Experiments with more precision
With better mechanicals and motion controls, we can make the robot movement more precise. In our simulation, let’s presume that we now have a robot that perfectly goes straight (no left-right deviations), but still has some errors with random wheel slippage. We can model this below. Notice that the spread of probabilities on each motion step is now purely along the axis of motion. We expect that we can find the robot more quickly than in the above example, and we do. It might be a little bit difficult to notice the color contrasts on the heatmap, but the algorithm can in fact calculate the location probabilities more precisely at each step.
The simulations below were done on exactly the same settings as those above, except for the P(move) probabilities, as shown in the graph title. We still have motion unreliability, but we restrict it to 0-3 cells directly in front of the robot.

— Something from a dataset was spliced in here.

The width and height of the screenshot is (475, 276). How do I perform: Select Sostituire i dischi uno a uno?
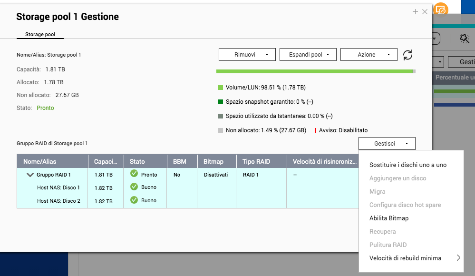408,165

Demo 2A: no side slip, box map, multi-directional movement, seed 0
Demo 2B: no side slip, rectangle map, left-to-right movement only, seed 0
Demo 2C: no side slip, small map A, left-to-right movement only, seed 0
Demo 2D: no side slip, small map B, left-to-right movement only, seed 0
This could be easily adopted –or rather I am very curious if it could be adopted easily-- to actual robots running over colored tiles, i.e., LEGO Mindstorms, which I will leave as a future project. We can also appreciate that this can be easily scaled to more sophisticated sensors and maps, e.g., a simple non-GPS drone navigation system using a local overhead map, and the sensor probabilities can be based on matching map features taken by a drone camera.
Closing thoughts
With the demo code that generated the above demo animation, I tested and produced interesting results on the accuracy tradeoffs between the two sensor probabilities (the color detector vs. the motion detector), and how the localization prediction behaves under different color densities and number of colors. We will not explore these results here as there are more interesting things to pursue on discrete localization.